Insieme alla coalizione che mi sostiene, mi presenterò ai cittadini con una scelta di metodo ben riassunta da una frase che prendo in prestito da un'email di Maria Rosa, una volontaria che ha lavorato alla mia campagna per le primarie: «Abbandonare la politica delle stanze chiuse partendo dai bisogni e dalla partecipazione delle persone».

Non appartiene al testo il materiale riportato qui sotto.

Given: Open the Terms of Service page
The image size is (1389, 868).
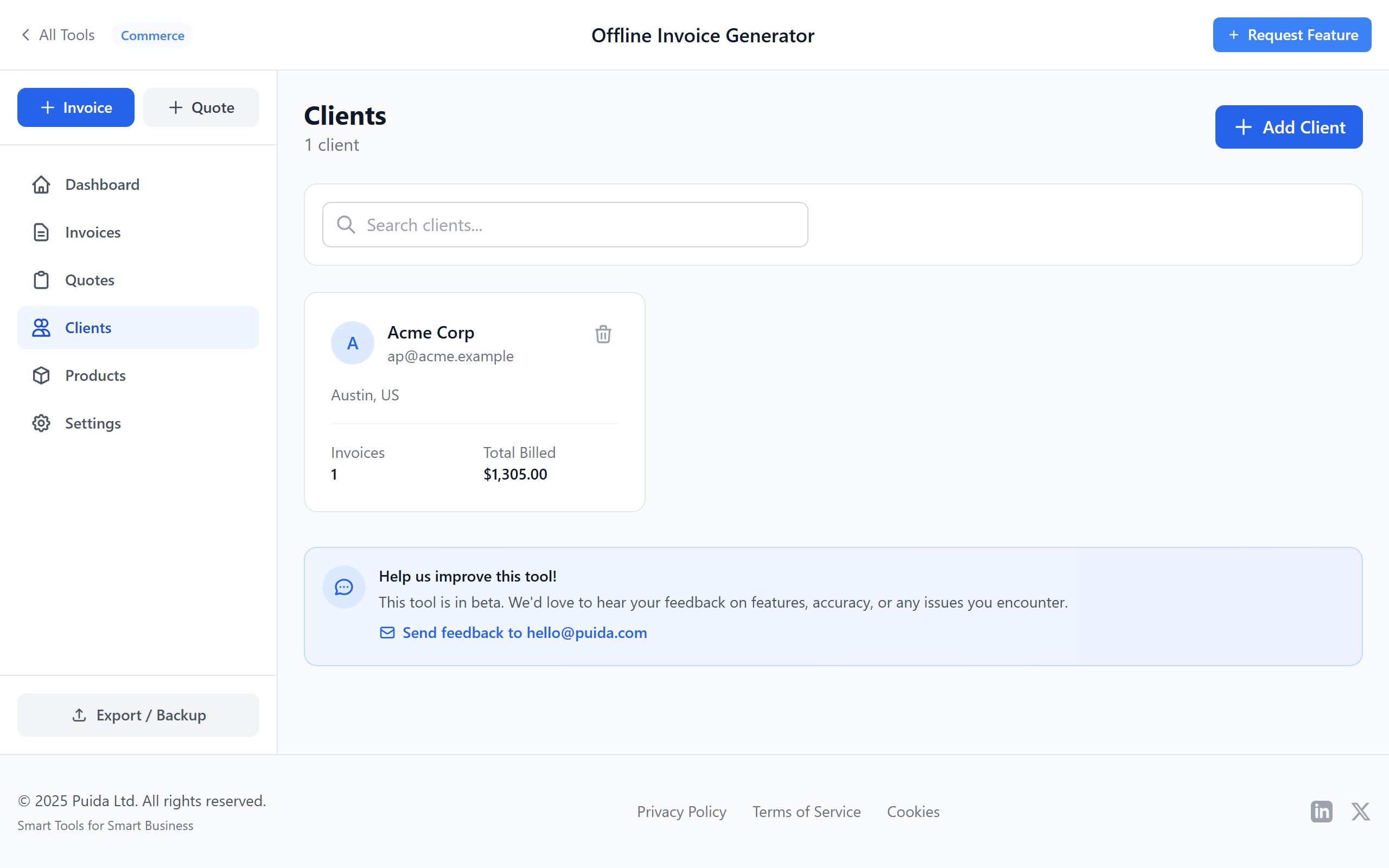Looking at the screenshot, I should pos(806,811).
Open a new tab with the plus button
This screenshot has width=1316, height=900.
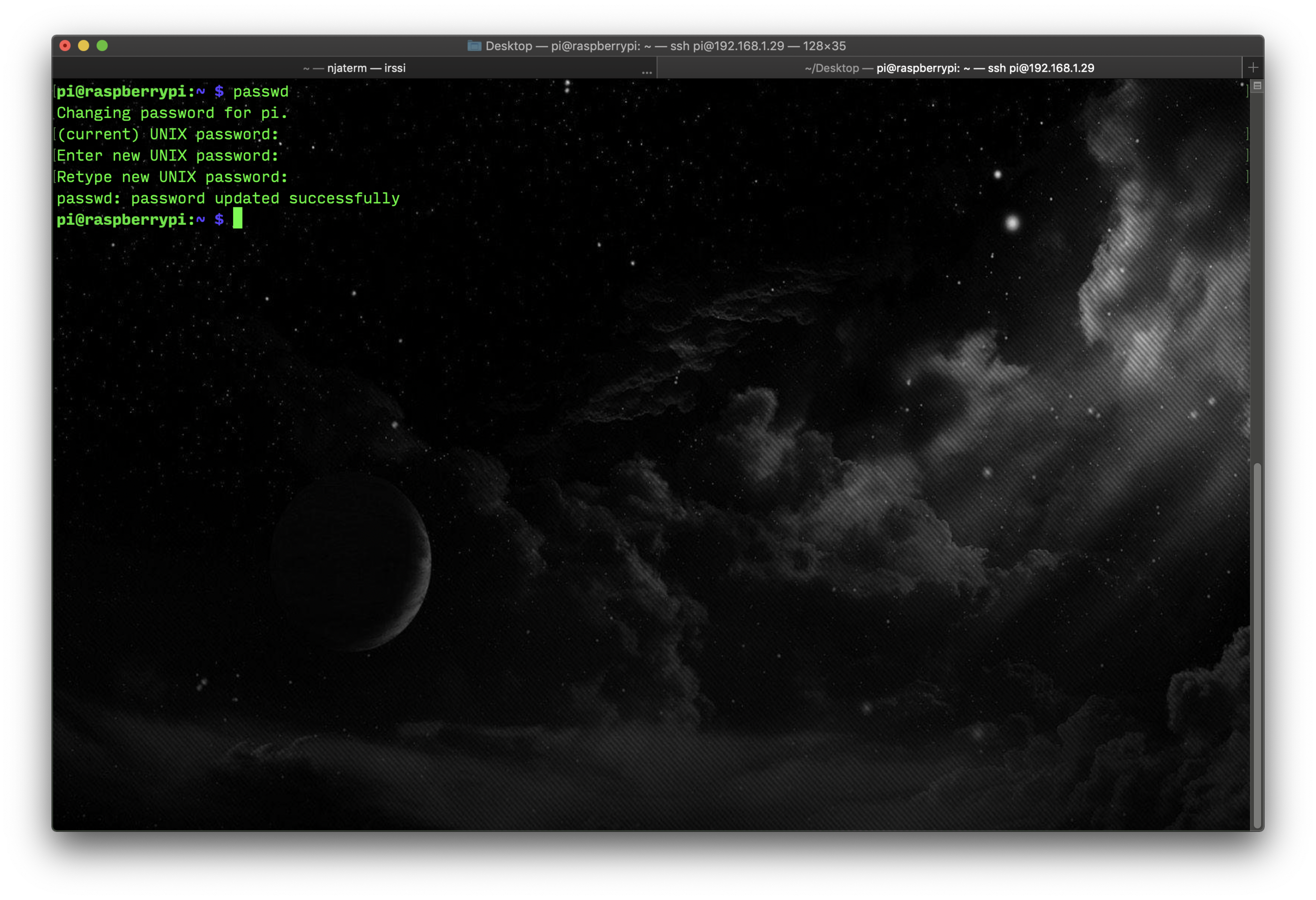click(x=1253, y=68)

A questo riguardo, abbiamo una grande responsabilità. Chi ha votato alle primarie domenica scorsa ha deciso che a Trento si può ancora aver fiducia nella politica.

 

Ma noi quella fiducia ce la dobbiamo meritare trasformando il centrosinistra autonomista di Trento in un laboratorio, capace di far coesistere culture e appartenenze, di elaborare una visione comune, di fare squadra sui progetti concreti e sulle cose da fare. Qui non si tratta di negare le differenze, ma di fare quello che Barack Obama ha chiesto agli americani: «Celebrare la nostra diversità in tutta la sua complessità e continuare allo stesso tempo a sostenere i nostri legami comuni». Per questo ogni componente della coalizione che mi sosterrà a maggio sarà decisiva, e non solo dal punto di vista elettorale. Sarà decisiva per la sensibilità che porta in dote, per i temi che metterà al centro del dibattito (siano essi sociali, ambientali, culturali…), per le persone che rappresenta. Non sarà difficile, io credo, trovare una sintesi, se a guidarci sarà la ricerca del bene della nostra comunità. Ancora due riflessioni. La prima riguarda la crisi drammatica che ha investito anche l'economia trentina. La campagna elettorale non ci può assolutamente far perdere di vista la vita reale, quella di chi non ha più il lavoro, quella di chi si trova in cassa integrazione, quella di chi fatica ad arrivare a fine mese. Dobbiamo intervenire presto e bene, anche perché la nostra autonomia ci garantisce più risorse rispetto al resto d'Italia. È proprio nei momenti difficili che la politica deve saper riaffermare il proprio ruolo, che poi è quello di trovare soluzioni, aiutare chi è in difficoltà, individuare vie d'uscita. Il difensore civico Donata Borgonovo Re ha fatto giustamente notare in un'intervista all'Adige che «purtroppo i politici vengono percepiti come persone che usano linguaggi e logiche diverse da quelle dei cittadini e fanno altro invece di occuparsi dei problemi della gente». Questo è esattamente quello che non siamo e non vogliamo essere. Ma, naturalmente, dovremo dimostrarlo sul campo.

 

L'altro argomento riguarda i giovani che, com'è stato osservato, alle primarie non hanno certo partecipato in massa. A questo proposito, vorrei citare di nuovo uno dei messaggi che mi sono arrivati nei giorni scorsi, poche righe accorate inviate da un'ex alunna trasferita a Grenoble con il marito. «Facciamo i precari della ricerca, sperando di tornare in Italia, prima o poi», scrive senza nascondere un po' di amarezza per come vanno le cose nel Belpaese. Un altro «cervello in fuga», insomma, che l'Italia ha formato e che poi - non per scelta, ma per necessità - è andato a «produrre» altrove. Proprio i giovani, la loro formazione, il precariato devono essere ai primi posti della nostra agenda politica, perché non possiamo condannare un'intera generazione all'incertezza e al pessimismo. E dobbiamo riuscire anche a far tornare ragazze e ragazzi a spendersi per un'idea, a confrontarsi sul futuro, a passare dall'io al noi, che poi è la vera dimensione della politica. Certo, questi non sono risultati che si ottengono aggiungendo un punto al programma e neppure approvando una delibera. Ma dobbiamo provarci lo stesso, innanzitutto impegnandoci tutti in prima persona per una politica meno cinica e meno autoreferenziale.